In an interview with The Times last week, series creator Matthew Weiner promised this finale would be “orgasmic.” Even for a guy not known for his modesty, this seems like a gross exaggeration: "The Phantom" is more like a sneeze. Fans of this series have come to expect a lot from its season finales – divorces, proposals, pregnancies. Yet the most dramatic things to happen in "The Phantom" are the extraction of Don's rotten tooth and a brief glimpse of Roger Sterling's naked rear end. On the bright side, the lack of a tantalizing cliffhanger will at least make the show’s lengthy hiatus easier to endure.
It’s Easter 1967, about a month since Lane’s untimely demise. His death hangs over the agency like a cloud – or haunts it like a phantom, if you prefer. Of course no one has really processed the trauma, or even really tried. Don has been treating his emotional pain the same way he’s tried to remedy that toothache: by dousing it with Canadian Club. Lane’s suicide has conjured memories of his brother Adam’s fate, and he is, quite literally, seeing Adam everywhere – in the elevator, in the art department, at the dentist’s office.
Clearly, Don is experiencing guilt over his indirect contribution to the deaths of both men, and yet outwardly he insists to Joan that there’s nothing either of them could have done to stop it. (Joan being Joan, she actually feels bad for not sleeping with him.) Even though Don thinks he’s being chivalrous by giving Rebecca $50,000 from the company’s life insurance payout, she’s right when she suggests that Don is only doing it to make himself feel better. It doesn’t quite work. Don finally goes to the dentist, where he’s “visited” once more by Adam. “It’s not your tooth that’s rotten,” Adam says. In case you missed it, he’s talking about Don’s conscience.

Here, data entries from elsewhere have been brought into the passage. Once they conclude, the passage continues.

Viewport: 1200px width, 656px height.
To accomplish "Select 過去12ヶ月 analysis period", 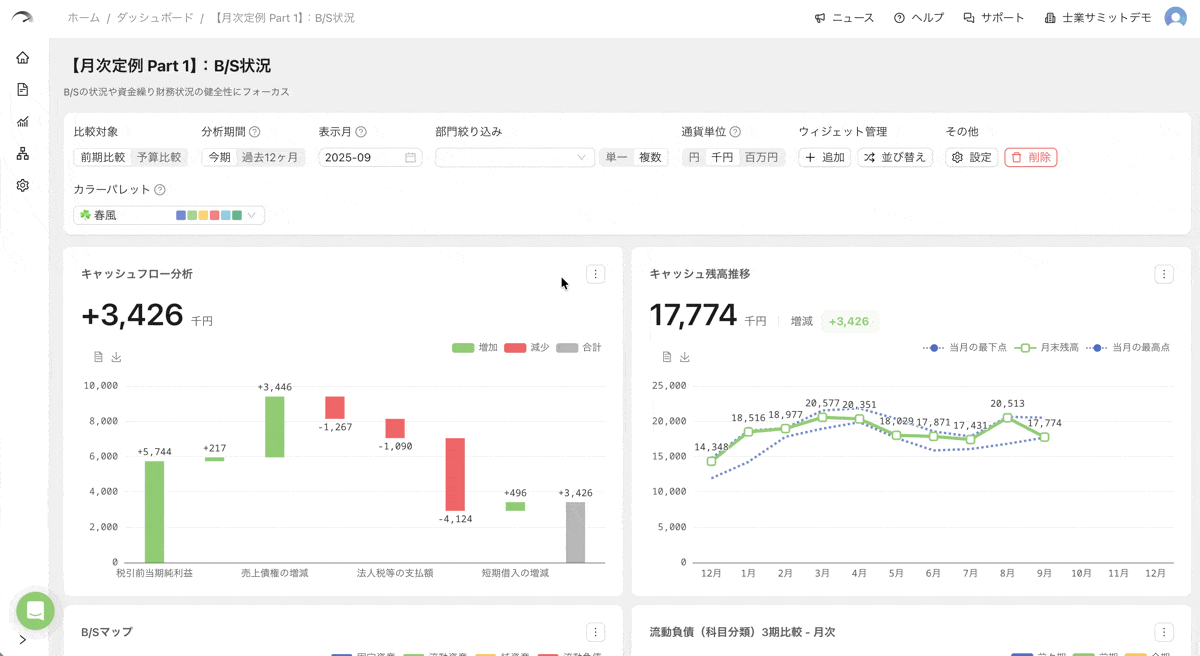I will coord(270,157).
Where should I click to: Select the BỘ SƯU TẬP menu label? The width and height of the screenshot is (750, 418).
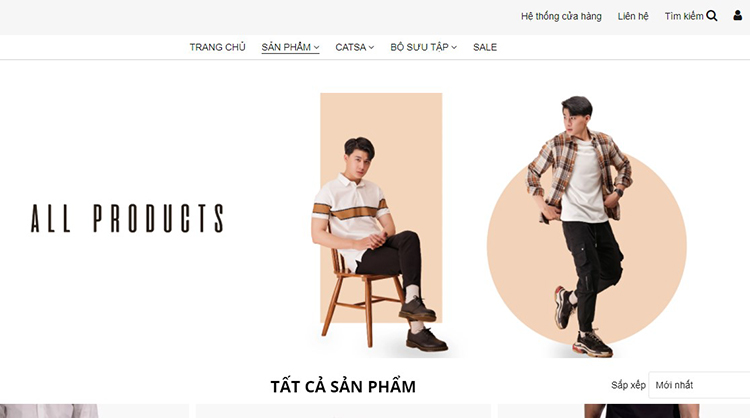(419, 47)
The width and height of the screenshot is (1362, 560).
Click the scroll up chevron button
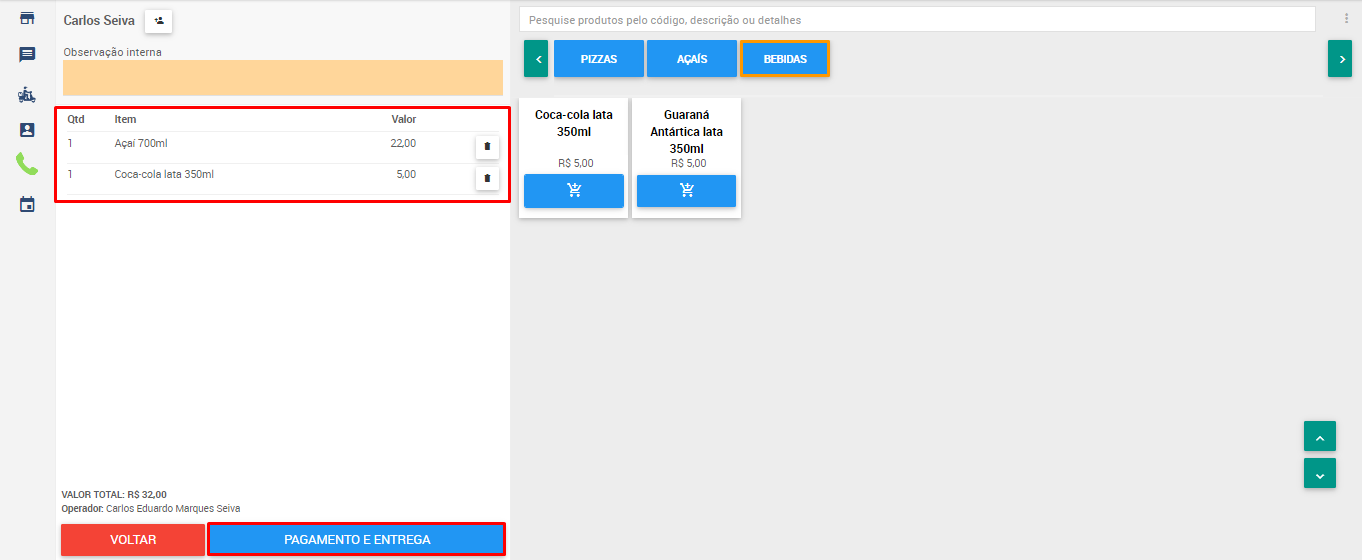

At home, things aren’t much better. Frustrated by her inability to find work, Megan betrays her friend Emily and asks Don if she can audition for the Butler shoes commercial. We’ve seen Megan’s bratty side before – remember the orange sherbet? – but we’ve never seen her do something wrong. It’s also strange to see her struggling, given how easily everything seems to come to her. Don initially turns down her request. “You want to be somebody’s discovery, not somebody’s wife,” he says rather disingenuously. But then he sits down to watch her screen test and, objectively, he can see Megan’s talent. In the silent, black-and-white footage, she is almost impossibly magnetic. He grins proudly, but the smile quickly fades to a look of concern. If Megan gets the acting career she wants, what will it mean for Don? It’s a lovely, indelible moment in an otherwise forgettable episode. (OK, the dog-humping was also pretty memorable.)